Sunday, October 03, 2010

 

How Much do Tories Believe in Cameron?

One of the few really good things I always reckon New Labour did was to drag the Tories out of their 'nasty ghetto' into the 21st century. After three defeats they finally realised the hated Blair had managed to capture something of the zeitgeist - something they had ignored through Hague, IDS and Howard. Cameron, the assiduous student of all things Blairite, adopted the rhetoric and ostensibly at least, some of the policies. But one always wondered how far the writ of Simon Heffer, Norman Tebbitt and other assorted rightwing headbanging bigots actually ran.

People like Michael Gove. arguably even more a Blair lover than his leader, and Ken Clarke, a Tory I cannot but admire and like, clearly had no great distance to travel, but one wondered how much suspicion of Cameron clustered on the right of his party, especially after so many allegedly Thatcherite new MPs flooded in after May this year.

As usual, Andrew Rawnsley has some perceptive things to say about the party whose conference begins today. Ken Clarke confesses himself wholly comfortable in the coalition, but there are other voices muttering less happy sentiments. Many Tories were confidently expecting to romp home over the unpopular and frankly disastrous Brown with an overall majority. That their party only mustered 37% of the vote was deemed by some to be tantamount to a defeat, especially when the price of power was co-operation with those awful Lib Dem oiks. Cameron was thought by some to have messed up his mission big time: embracing the opaque Big Society ihnstread of more robust Tory policies on crime and the EU; and giving the green light to the TV debates which allowed Clegg his big chance. As Rawnsley comments:

David Cameron has never really settled the hash with the right in his party. His argument with them has largely gone subterranean since the election, but it waits to erupt again when times get tough for the coalition. Indeed we can already see it being played out in some of the battles over spending. The truly ferocious internal struggles are not being waged between Lib Dems and Tories, but between Tories and Tories. The most significant disputes are between Conservatives with differing priorities, temperaments and philosophies.


Rawnsley cites the arguments between osborne and IDS, Osborne and Liam Fox to prove the biggest fault lines lie not between the parties just now, but within the Conservative Party itself. My interest over the next few days will lie in spotting how the party whose 'secret weapon is loyalty' as was once famously noted, deals with the potential fissures within its ranks.

Comments:
Things change life goes on, who would I vote for it the coalition broke down, I do not think I would bother to be honest.

You have Newer labour or as they call it New generation labour, a new branding tool to make us think this is not old Labour not new labour but a new generation.

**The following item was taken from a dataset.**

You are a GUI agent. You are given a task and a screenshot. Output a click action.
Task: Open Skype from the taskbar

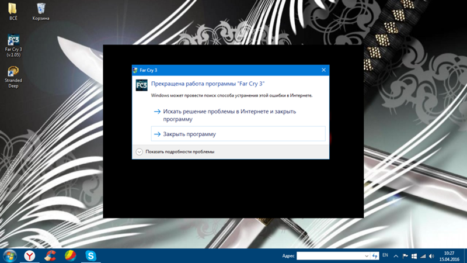[x=91, y=255]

We have the Tories with basically an open book to do as they like, because people around me are saying ah well labour would have done that anyway.

I've never seen a lack of political feeling people are fed up with expecting one thing and getting another.

The loss of child benefit yesterday would have made me angry twenty years ago, it just makes me numb now.

Tories, labour the difference is in the leaders not the ideology anymore.

I expected labour to come out screaming yesterday about child benefits, did you hear anything, nothing, New labour old Tories the change we need is to get somebody in to the party that has a bit of old fashioned guts.
 
Talk about new labour, people who are single earning £43,000 who now lose the child benefit will or might get Tax credits to make up for the loss.

they already get tax credit or non working tax credits, so i think we can take it people on more then £43,000 will lose tax credits under the Tories, but if you are single and lost out on child benefits you might get credits, which can be worth double.

Anyone think this whole idea is lot of serious shite.
 
Talk about new labour, people who are single earning £43,000 who now lose the child benefit will or might get Tax credits to make up for the loss.

they already get tax credit or non working tax credits, so i think we can take it people on more then £43,000 will lose tax credits under the Tories, but if you are single and lost out on child benefits you might get credits, which can be worth double.

Anyone think this whole idea is lot of serious shite.
 
Very interesting post. The Tories remain divided, and the party conference, whilst it didn't in the end result in any outbreak of division, certainly exemplified those internal fault lines. the right-wing fringes (eg "The Freedom Zone") were well attended, and we're back a little bit to coded messaging, of the type used during the Thatcher era. References to Europe ('we should leave') and AV are now codes for 'Cameron needs to become a Conservative', and receive huge applause on the fringe. David Cameron's Big Society ideas receive only limited applause in his conference speech, where his reference to Margaret Thatcher brings the house down.

A One Nation Tory may now be in charge, but the One Nation Tories do not hold anything near a majority in terms of party memebrship and activism. Cameron may prove to have been more canny - because unknown - than the TRG, but he may yet not prove to be any more successful in holding back the Thatcherite Tendency that was unleashed in the 80s.
 
GM
Thanks for that very thoughtful and perceptive comment.